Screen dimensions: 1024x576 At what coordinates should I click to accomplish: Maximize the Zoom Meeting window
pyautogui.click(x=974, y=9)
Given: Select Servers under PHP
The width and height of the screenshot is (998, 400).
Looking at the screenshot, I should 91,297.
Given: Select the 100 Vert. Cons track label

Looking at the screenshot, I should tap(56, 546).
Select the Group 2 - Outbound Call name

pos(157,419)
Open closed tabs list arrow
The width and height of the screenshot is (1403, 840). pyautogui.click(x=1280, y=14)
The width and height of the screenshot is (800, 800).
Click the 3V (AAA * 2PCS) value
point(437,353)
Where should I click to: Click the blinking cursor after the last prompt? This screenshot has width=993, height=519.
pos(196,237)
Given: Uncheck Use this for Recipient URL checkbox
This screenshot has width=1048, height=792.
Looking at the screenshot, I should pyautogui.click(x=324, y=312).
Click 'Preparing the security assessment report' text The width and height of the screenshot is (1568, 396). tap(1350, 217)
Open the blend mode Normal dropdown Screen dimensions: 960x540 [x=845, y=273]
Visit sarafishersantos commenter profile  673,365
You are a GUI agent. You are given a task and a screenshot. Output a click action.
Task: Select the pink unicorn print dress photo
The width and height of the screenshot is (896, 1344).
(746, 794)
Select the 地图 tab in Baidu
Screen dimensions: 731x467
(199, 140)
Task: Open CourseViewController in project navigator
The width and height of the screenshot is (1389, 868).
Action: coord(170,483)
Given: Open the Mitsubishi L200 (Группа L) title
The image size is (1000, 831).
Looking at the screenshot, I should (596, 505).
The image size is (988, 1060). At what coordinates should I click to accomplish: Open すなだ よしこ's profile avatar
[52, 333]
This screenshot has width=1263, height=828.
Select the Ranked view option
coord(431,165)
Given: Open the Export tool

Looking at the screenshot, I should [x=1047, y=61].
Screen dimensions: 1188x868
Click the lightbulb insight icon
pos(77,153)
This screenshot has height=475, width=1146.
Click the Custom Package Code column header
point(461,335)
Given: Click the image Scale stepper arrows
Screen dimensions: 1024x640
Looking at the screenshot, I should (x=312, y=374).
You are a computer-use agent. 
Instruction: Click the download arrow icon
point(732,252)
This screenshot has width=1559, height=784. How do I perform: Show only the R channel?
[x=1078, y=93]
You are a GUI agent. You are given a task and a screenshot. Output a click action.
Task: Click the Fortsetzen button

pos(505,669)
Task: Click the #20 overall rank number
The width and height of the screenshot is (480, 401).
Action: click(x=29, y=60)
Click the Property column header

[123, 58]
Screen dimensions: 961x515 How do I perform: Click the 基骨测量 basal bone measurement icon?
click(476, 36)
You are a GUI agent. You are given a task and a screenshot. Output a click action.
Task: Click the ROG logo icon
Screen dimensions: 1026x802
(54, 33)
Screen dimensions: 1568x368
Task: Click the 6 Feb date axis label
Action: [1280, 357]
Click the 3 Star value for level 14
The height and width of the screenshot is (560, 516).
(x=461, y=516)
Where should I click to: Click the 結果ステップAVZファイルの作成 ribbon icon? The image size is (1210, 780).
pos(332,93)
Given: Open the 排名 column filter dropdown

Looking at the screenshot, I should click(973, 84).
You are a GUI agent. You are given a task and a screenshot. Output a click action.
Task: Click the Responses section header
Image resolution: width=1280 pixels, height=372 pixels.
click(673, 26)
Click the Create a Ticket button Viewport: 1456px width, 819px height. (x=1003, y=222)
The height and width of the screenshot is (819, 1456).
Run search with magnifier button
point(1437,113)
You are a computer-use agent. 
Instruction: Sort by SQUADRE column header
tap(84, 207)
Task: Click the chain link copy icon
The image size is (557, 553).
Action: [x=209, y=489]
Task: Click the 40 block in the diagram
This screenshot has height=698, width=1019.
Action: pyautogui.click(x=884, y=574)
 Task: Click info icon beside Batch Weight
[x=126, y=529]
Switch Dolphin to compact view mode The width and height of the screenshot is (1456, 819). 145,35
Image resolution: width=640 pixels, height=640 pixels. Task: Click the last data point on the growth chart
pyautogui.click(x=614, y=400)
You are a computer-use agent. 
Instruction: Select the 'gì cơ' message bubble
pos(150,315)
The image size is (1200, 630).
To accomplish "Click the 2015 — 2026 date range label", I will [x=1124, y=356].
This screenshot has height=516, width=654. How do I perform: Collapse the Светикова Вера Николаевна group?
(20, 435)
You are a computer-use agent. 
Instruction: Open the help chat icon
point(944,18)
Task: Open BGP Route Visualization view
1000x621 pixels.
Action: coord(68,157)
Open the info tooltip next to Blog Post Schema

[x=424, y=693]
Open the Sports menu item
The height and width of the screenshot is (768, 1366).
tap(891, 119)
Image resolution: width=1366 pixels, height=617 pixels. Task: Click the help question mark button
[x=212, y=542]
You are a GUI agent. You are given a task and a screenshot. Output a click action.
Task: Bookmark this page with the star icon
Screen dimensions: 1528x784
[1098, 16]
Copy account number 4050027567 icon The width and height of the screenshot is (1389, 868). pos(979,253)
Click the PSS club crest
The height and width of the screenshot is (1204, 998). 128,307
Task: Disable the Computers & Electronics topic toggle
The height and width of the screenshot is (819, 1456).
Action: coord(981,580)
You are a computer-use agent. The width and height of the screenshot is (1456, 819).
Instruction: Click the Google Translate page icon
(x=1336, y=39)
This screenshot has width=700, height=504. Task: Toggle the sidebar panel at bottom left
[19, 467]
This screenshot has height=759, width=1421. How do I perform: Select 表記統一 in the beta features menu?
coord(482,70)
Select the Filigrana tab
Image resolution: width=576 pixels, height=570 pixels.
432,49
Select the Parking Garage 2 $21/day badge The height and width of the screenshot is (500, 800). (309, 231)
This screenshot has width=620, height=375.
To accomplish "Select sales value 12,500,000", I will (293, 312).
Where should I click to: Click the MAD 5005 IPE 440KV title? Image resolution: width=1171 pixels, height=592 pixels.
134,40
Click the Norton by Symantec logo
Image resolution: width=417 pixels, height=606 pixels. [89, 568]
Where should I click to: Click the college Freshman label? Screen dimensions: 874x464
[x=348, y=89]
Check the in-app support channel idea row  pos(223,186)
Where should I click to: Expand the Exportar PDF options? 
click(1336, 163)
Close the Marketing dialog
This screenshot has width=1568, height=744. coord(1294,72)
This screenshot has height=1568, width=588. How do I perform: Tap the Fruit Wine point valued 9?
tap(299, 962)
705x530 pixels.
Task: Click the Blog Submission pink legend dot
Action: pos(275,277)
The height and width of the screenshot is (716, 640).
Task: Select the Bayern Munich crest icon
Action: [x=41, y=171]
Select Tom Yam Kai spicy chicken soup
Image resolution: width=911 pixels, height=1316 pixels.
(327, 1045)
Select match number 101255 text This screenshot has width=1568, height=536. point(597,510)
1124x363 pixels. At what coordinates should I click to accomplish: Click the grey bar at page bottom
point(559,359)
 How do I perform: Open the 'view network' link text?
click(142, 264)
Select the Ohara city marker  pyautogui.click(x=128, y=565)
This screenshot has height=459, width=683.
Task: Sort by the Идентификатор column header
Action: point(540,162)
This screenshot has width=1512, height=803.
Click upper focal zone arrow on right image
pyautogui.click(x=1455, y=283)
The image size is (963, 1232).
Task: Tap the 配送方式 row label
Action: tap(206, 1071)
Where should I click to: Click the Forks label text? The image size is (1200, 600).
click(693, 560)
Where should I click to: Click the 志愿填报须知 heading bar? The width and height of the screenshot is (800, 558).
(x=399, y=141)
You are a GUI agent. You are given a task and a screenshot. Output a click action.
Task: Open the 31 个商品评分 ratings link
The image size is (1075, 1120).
- - - - -
Task brief:
Put the entries above into a numbered list, with the blank lines removed.

Exercise result:
1. Screen dimensions: 1024x576 At what coordinates should I click to accomplish: Maximize the Zoom Meeting window
2. pyautogui.click(x=974, y=9)
3. Given: Select Servers under PHP
4. The width and height of the screenshot is (998, 400).
5. Looking at the screenshot, I should 91,297.
6. Given: Select the 100 Vert. Cons track label
7. Looking at the screenshot, I should tap(56, 546).
8. Select the Group 2 - Outbound Call name
9. pos(157,419)
10. Open closed tabs list arrow
11. The width and height of the screenshot is (1403, 840). pyautogui.click(x=1280, y=14)
12. The width and height of the screenshot is (800, 800).
13. Click the 3V (AAA * 2PCS) value
14. point(437,353)
15. Where should I click to: Click the blinking cursor after the last prompt? This screenshot has width=993, height=519.
16. pos(196,237)
17. Given: Uncheck Use this for Recipient URL checkbox
18. This screenshot has width=1048, height=792.
19. Looking at the screenshot, I should pyautogui.click(x=324, y=312).
20. Click 'Preparing the security assessment report' text The width and height of the screenshot is (1568, 396). tap(1350, 217)
21. Open the blend mode Normal dropdown Screen dimensions: 960x540 [x=845, y=273]
22. Visit sarafishersantos commenter profile  673,365
23. You are a GUI agent. You are given a task and a screenshot. Output a click action.
24. Task: Select the pink unicorn print dress photo
25. The width and height of the screenshot is (896, 1344).
26. (746, 794)
27. Select the 地图 tab in Baidu
28. Screen dimensions: 731x467
29. (199, 140)
30. Task: Open CourseViewController in project navigator
31. The width and height of the screenshot is (1389, 868).
32. Action: coord(170,483)
33. Given: Open the Mitsubishi L200 (Группа L) title
34. The image size is (1000, 831).
35. Looking at the screenshot, I should (596, 505).
36. The image size is (988, 1060). At what coordinates should I click to accomplish: Open すなだ よしこ's profile avatar
37. [52, 333]
38. This screenshot has width=1263, height=828.
39. Select the Ranked view option
40. coord(431,165)
41. Given: Open the Export tool
42. Looking at the screenshot, I should [x=1047, y=61].
43. Screen dimensions: 1188x868
44. Click the lightbulb insight icon
45. pos(77,153)
46. This screenshot has height=475, width=1146.
47. Click the Custom Package Code column header
48. point(461,335)
49. Given: Click the image Scale stepper arrows
50. Screen dimensions: 1024x640
51. Looking at the screenshot, I should (x=312, y=374).
52. You are a computer-use agent. 
53. Instruction: Click the download arrow icon
54. point(732,252)
55. This screenshot has width=1559, height=784. How do I perform: Show only the R channel?
56. [x=1078, y=93]
57. You are a GUI agent. You are given a task and a screenshot. Output a click action.
58. Task: Click the Fortsetzen button
59. pos(505,669)
60. Task: Click the #20 overall rank number
61. The width and height of the screenshot is (480, 401).
62. Action: click(x=29, y=60)
63. Click the Property column header
64. [123, 58]
65. Screen dimensions: 961x515 How do I perform: Click the 基骨测量 basal bone measurement icon?
66. click(476, 36)
67. You are a GUI agent. You are given a task and a screenshot. Output a click action.
68. Task: Click the ROG logo icon
69. Screen dimensions: 1026x802
70. (54, 33)
71. Screen dimensions: 1568x368
72. Task: Click the 6 Feb date axis label
73. Action: [1280, 357]
74. Click the 3 Star value for level 14
75. The height and width of the screenshot is (560, 516).
76. (x=461, y=516)
77. Where should I click to: Click the 結果ステップAVZファイルの作成 ribbon icon? The image size is (1210, 780).
78. pos(332,93)
79. Given: Open the 排名 column filter dropdown
80. Looking at the screenshot, I should click(973, 84).
81. You are a GUI agent. You are given a task and a screenshot. Output a click action.
82. Task: Click the Responses section header
83. Image resolution: width=1280 pixels, height=372 pixels.
84. click(673, 26)
85. Click the Create a Ticket button Viewport: 1456px width, 819px height. (x=1003, y=222)
86. The height and width of the screenshot is (819, 1456).
87. Run search with magnifier button
88. point(1437,113)
89. You are a computer-use agent. 
90. Instruction: Sort by SQUADRE column header
91. tap(84, 207)
92. Task: Click the chain link copy icon
93. The image size is (557, 553).
94. Action: [x=209, y=489]
95. Task: Click the 40 block in the diagram
96. This screenshot has height=698, width=1019.
97. Action: pyautogui.click(x=884, y=574)
98.  Task: Click info icon beside Batch Weight
99. [x=126, y=529]
100. Switch Dolphin to compact view mode The width and height of the screenshot is (1456, 819). 145,35
101. Image resolution: width=640 pixels, height=640 pixels. Task: Click the last data point on the growth chart
102. pyautogui.click(x=614, y=400)
103. You are a computer-use agent. 
104. Instruction: Select the 'gì cơ' message bubble
105. pos(150,315)
106. The image size is (1200, 630).
107. To accomplish "Click the 2015 — 2026 date range label", I will [x=1124, y=356].
108. This screenshot has height=516, width=654. How do I perform: Collapse the Светикова Вера Николаевна group?
109. (20, 435)
110. You are a computer-use agent. 
111. Instruction: Open the help chat icon
112. point(944,18)
113. Task: Open BGP Route Visualization view
114. 1000x621 pixels.
115. Action: coord(68,157)
116. Open the info tooltip next to Blog Post Schema
117. [x=424, y=693]
118. Open the Sports menu item
119. The height and width of the screenshot is (768, 1366).
120. tap(891, 119)
121. Image resolution: width=1366 pixels, height=617 pixels. Task: Click the help question mark button
122. [x=212, y=542]
123. You are a GUI agent. You are given a task and a screenshot. Output a click action.
124. Task: Bookmark this page with the star icon
125. Screen dimensions: 1528x784
126. [1098, 16]
127. Copy account number 4050027567 icon The width and height of the screenshot is (1389, 868). pos(979,253)
128. Click the PSS club crest
129. The height and width of the screenshot is (1204, 998). 128,307
130. Task: Disable the Computers & Electronics topic toggle
131. The height and width of the screenshot is (819, 1456).
132. Action: coord(981,580)
133. You are a computer-use agent. The width and height of the screenshot is (1456, 819).
134. Instruction: Click the Google Translate page icon
135. (x=1336, y=39)
136. This screenshot has width=700, height=504. Task: Toggle the sidebar panel at bottom left
137. [19, 467]
138. This screenshot has height=759, width=1421. How do I perform: Select 表記統一 in the beta features menu?
139. coord(482,70)
140. Select the Filigrana tab
141. Image resolution: width=576 pixels, height=570 pixels.
142. 432,49
143. Select the Parking Garage 2 $21/day badge The height and width of the screenshot is (500, 800). (309, 231)
144. This screenshot has width=620, height=375.
145. To accomplish "Select sales value 12,500,000", I will (293, 312).
146. Where should I click to: Click the MAD 5005 IPE 440KV title? Image resolution: width=1171 pixels, height=592 pixels.
147. 134,40
148. Click the Norton by Symantec logo
149. Image resolution: width=417 pixels, height=606 pixels. [89, 568]
150. Where should I click to: Click the college Freshman label? Screen dimensions: 874x464
151. [x=348, y=89]
152. Check the in-app support channel idea row  pos(223,186)
153. Where should I click to: Expand the Exportar PDF options? 
154. click(1336, 163)
155. Close the Marketing dialog
156. This screenshot has width=1568, height=744. coord(1294,72)
157. This screenshot has height=1568, width=588. How do I perform: Tap the Fruit Wine point valued 9?
158. tap(299, 962)
159. 705x530 pixels.
160. Task: Click the Blog Submission pink legend dot
161. Action: pos(275,277)
162. The height and width of the screenshot is (716, 640).
163. Task: Select the Bayern Munich crest icon
164. Action: [x=41, y=171]
165. Select Tom Yam Kai spicy chicken soup
166. Image resolution: width=911 pixels, height=1316 pixels.
167. (327, 1045)
168. Select match number 101255 text This screenshot has width=1568, height=536. point(597,510)
169. 1124x363 pixels. At what coordinates should I click to accomplish: Click the grey bar at page bottom
170. point(559,359)
171.  How do I perform: Open the 'view network' link text?
172. click(142, 264)
173. Select the Ohara city marker  pyautogui.click(x=128, y=565)
174. This screenshot has height=459, width=683.
175. Task: Sort by the Идентификатор column header
176. Action: point(540,162)
177. This screenshot has width=1512, height=803.
178. Click upper focal zone arrow on right image
179. pyautogui.click(x=1455, y=283)
180. The image size is (963, 1232).
181. Task: Tap the 配送方式 row label
182. Action: tap(206, 1071)
183. Where should I click to: Click the Forks label text? The image size is (1200, 600).
184. click(693, 560)
185. Where should I click to: Click the 志愿填报须知 heading bar? The width and height of the screenshot is (800, 558).
186. (x=399, y=141)
187. You are a GUI agent. You are given a task and a screenshot. Output a click action.
188. Task: Open the 31 个商品评分 ratings link
189. The image size is (1075, 1120).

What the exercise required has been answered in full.